A desinformação constitui uma ameaça real e crescente à qualidade da democracia portuguesa, à confiança nas instituições e à integridade do debate público. Apesar da existência da Carta Portuguesa de Direitos Humanos na Era Digital (Lei n.º 27/2021) e da sua simplificação em 2022 (Lei n.º 15/2022), bem como de medidas pontuais como o Sistema de Resposta Rápida durante períodos eleitorais, o quadro jurídico e institucional em vigor permanece insuficiente para uma resposta sistémica e eficaz.

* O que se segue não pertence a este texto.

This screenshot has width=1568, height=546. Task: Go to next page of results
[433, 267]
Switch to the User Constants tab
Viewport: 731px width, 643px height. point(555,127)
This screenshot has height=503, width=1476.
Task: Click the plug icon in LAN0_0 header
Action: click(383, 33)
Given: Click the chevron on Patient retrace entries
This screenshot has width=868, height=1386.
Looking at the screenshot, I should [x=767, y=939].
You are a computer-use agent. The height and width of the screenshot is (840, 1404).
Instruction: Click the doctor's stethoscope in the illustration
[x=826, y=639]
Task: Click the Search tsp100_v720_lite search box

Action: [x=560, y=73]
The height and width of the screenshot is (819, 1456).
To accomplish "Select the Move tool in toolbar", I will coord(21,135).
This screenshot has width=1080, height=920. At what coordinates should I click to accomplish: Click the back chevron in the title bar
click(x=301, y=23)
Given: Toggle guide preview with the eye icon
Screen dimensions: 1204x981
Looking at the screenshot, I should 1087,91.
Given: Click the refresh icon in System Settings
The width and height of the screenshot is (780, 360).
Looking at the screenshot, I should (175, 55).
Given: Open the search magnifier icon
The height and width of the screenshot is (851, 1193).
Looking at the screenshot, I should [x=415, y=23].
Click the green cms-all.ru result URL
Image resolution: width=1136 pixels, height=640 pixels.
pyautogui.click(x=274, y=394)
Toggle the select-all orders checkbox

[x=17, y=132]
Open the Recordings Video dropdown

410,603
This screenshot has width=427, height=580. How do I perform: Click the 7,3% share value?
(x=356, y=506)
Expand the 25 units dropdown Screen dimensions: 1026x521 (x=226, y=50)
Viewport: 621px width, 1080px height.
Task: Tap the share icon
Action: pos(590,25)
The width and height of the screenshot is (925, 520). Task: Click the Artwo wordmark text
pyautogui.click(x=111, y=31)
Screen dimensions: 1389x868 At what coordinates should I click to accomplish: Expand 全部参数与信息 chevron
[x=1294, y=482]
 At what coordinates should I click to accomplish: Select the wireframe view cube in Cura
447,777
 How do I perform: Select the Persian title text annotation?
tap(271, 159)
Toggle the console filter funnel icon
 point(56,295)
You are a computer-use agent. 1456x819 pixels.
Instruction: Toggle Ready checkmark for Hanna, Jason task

O recente relatório do Observatório Europeu dos Media Digitais (EDMO), divulgado em junho de 2025, identifica Portugal como um dos países com menor densidade legislativa em matéria de combate à desinformação, ainda que destaque o dinamismo das iniciativas de literacia mediática. O mesmo relatório salienta o papel ativo de atores políticos radicais na disseminação de desinformação, com impactos nocivos na confiança social, no crescimento de fraudes digitais e no enfraquecimento da coesão democrática.
(a este propósito ver:
https://cidadaospelaciberseguranca.com/2024/12/18/manipulacao-eleitoral-no-tiktok-riscos-para-a-democracia-e-desafios-na-era-digital/)
Perante esta realidade, a CpC: Iniciativa Cidadãos pela Cibersegurança acredite que urge adotar uma abordagem nacional integrada, que combine regulação, prevenção, responsabilização e capacitação cívica.
A proposta que apresentaremos complementa a legislação existente, nomeadamente com:
A Carta dos Direitos na Era Digital
https://www.parlamento.pt/Legislacao/Paginas/Cultura_DireitoAutor_Carta-Portuguesa-Direitos-Humanos-Era-Digital.asp
A Lei n.º 15/2022 (simplificação da proteção contra desinformação)
https://www.sgeconomia.gov.pt/destaques/lei-n-152022-simplifica-o-regime-de-protecao-contra-a-desinformacao-e-assegura-a-sua-articulacao-com-o-plano-europeu-de-acao-contra-a-desinformacao-span-classnovo-novospan.aspx
O Código de Conduta da UE para a Desinformação (transposto via DSA)
https://digital-strategy.ec.europa.eu/en/library/guidance-strengthening-code-practice-disinformation e
O Sistema de Resposta Rápida, de caráter temporário, aplicado a ciclos eleitorais.
https://rr.pt/noticia/politica/2025/04/24/pela-1-vez-portugal-vai-ter-sistema-de-resposta-rapida-para-denunciar-desinformacao/422771/
Propostas CpC:
1. Criação de um Regime Jurídico de Prevenção e Combate à Desinformação com:
a) definição legal clara de desinformação intencional, distinguindo-a de liberdade de expressão.
b) Estabelecimento de mecanismos sancionatórios proporcionais para quem, com dolo, promova ou financie campanhas de desinformação com impacto político ou social.
c) Possibilidade de bloquear campanhas digitais comprovadamente falsas com base em decisão fundamentada da ERC ou tribunal administrativo.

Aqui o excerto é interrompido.